Dana-Farber Cancer Institute
Project Term: July 1, 2021 - June 30, 2026
Acute myeloid leukemia (AML), myelodysplastic syndrome (MDS) and myeloproliferative neoplasms (MPN) are some of the most common blood cancers in adult patient population. Unfortunately despite recent advances less than half of these patients are cured with the current treatment approaches. Hematopoietic stem cell transplant remains a curative option, however a significant number of patients relapse after the transplant and there are currently no effective and safe treatment options available for these patients. In recent years we have witnessed a revolution in developing novel treatments aimed at targeting cancer by immune cells like T cells. More recently, genetically modified T cells called CAR T cells have proven quite effective against various lymphoid cancers. However, CAR T cells have proven significantly less effective in patients with AML/MDS or MPN. Our work helped discover that another type of immune cell, memory-like Natural Killer (NK) cells, have enhanced activity against AML/MDS and MPN tumor cells. Use of memory-like NK cells was safe and associated with very promising results in our small clinical trial in patients with advanced AML. Infusion of these cells was safe and induced complete remission (CR) in more than 50% of the patients. We are now evaluating use of memory-like NK cells in patients with AML/MDS/MPN who have relapsed after stem cell transplantation.
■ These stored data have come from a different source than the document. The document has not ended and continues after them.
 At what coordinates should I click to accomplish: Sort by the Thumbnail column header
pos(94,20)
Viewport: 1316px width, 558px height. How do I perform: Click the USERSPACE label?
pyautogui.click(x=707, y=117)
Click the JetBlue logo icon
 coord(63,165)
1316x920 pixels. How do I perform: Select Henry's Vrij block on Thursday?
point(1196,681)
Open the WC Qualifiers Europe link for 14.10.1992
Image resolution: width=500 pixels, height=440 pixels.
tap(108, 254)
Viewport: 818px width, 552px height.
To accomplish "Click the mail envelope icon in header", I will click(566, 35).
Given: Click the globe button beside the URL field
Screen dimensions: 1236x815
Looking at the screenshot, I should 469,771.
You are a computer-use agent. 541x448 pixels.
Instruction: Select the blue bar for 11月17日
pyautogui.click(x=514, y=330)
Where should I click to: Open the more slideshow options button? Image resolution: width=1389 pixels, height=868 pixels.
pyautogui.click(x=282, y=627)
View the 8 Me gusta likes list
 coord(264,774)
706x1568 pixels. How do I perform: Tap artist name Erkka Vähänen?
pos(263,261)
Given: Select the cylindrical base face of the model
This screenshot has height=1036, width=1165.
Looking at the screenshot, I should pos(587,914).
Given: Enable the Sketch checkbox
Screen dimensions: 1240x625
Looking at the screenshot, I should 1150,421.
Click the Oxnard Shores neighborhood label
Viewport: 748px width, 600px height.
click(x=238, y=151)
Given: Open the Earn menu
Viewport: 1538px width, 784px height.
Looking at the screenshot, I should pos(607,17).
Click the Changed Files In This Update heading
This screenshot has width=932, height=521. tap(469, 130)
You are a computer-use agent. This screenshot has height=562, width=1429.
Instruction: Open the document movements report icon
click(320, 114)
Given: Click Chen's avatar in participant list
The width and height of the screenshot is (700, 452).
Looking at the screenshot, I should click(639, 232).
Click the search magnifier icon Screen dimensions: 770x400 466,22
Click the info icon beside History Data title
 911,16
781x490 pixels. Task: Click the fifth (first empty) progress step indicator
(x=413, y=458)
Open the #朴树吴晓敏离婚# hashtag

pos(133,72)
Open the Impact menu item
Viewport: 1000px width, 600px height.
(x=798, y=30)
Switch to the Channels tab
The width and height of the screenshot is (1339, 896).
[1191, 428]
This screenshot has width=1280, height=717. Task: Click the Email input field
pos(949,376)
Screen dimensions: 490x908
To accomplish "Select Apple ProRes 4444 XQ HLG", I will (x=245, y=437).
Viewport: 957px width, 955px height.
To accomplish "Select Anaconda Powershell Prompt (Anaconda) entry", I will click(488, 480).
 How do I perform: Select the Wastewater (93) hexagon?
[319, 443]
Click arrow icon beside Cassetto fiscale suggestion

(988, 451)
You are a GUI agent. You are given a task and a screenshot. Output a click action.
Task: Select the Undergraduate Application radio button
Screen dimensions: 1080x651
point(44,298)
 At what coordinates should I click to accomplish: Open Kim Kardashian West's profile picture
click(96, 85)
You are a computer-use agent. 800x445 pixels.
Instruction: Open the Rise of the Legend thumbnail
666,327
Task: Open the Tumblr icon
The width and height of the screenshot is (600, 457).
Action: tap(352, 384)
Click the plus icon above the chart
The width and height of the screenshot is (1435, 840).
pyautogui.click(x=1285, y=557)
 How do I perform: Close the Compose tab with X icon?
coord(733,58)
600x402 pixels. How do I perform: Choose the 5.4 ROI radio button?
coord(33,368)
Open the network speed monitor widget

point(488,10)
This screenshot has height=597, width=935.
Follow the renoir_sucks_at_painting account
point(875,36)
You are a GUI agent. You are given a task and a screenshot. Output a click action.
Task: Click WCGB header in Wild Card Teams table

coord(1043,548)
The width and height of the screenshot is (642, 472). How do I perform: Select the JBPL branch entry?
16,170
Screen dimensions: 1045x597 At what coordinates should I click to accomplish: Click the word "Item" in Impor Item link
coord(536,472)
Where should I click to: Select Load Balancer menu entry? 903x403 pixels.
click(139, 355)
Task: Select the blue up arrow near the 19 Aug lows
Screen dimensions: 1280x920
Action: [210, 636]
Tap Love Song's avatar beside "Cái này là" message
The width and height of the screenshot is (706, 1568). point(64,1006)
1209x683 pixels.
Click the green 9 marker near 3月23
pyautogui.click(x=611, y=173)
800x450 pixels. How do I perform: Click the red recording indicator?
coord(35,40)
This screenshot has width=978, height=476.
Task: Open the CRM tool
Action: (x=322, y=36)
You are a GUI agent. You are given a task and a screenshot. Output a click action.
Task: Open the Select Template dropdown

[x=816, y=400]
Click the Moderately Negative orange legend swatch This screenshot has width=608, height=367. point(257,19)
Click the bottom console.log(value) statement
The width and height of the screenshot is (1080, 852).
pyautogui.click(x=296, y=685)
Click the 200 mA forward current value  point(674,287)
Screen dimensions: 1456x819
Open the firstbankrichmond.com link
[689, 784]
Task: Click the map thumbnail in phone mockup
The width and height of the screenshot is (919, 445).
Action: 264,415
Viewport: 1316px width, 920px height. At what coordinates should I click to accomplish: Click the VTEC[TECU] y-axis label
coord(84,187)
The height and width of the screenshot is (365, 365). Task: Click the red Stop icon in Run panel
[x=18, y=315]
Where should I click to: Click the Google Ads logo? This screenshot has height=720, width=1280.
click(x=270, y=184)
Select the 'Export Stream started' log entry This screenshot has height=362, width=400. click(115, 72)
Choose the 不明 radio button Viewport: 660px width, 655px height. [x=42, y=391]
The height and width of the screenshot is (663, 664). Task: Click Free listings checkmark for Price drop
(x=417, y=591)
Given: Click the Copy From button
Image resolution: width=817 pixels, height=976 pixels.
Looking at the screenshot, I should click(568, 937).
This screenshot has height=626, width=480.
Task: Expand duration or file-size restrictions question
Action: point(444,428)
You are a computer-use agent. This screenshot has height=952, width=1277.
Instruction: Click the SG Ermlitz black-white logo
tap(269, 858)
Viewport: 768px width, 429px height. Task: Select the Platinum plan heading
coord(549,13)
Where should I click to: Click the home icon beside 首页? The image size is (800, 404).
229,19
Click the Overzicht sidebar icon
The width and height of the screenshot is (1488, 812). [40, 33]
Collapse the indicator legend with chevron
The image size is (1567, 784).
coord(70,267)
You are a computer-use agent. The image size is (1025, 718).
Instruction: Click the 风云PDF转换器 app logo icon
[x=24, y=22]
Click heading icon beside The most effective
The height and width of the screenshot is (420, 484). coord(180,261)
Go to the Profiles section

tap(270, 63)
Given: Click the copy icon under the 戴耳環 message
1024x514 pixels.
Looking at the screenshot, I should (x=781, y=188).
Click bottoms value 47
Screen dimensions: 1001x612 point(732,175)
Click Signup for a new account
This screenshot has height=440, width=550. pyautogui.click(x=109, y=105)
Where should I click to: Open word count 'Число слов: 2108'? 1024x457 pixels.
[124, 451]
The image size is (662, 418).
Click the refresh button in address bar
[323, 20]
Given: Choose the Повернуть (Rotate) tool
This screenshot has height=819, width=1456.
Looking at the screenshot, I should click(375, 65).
Patients who relapse after stem cell transplantation are typically treated with what is called donor lymphocyte infusion (DLI), but the response rates are typically low and often complicated by graft versus host disease (GVHD) causing significant morbidity and mortality. With our current trial using memory-like NK cells in these patients we are expecting to demonstrate superior efficacy without causing GVHD. If successful, this work could lead to the development of a safer and more effective treatment option for these patients who otherwise have extremely limited survival.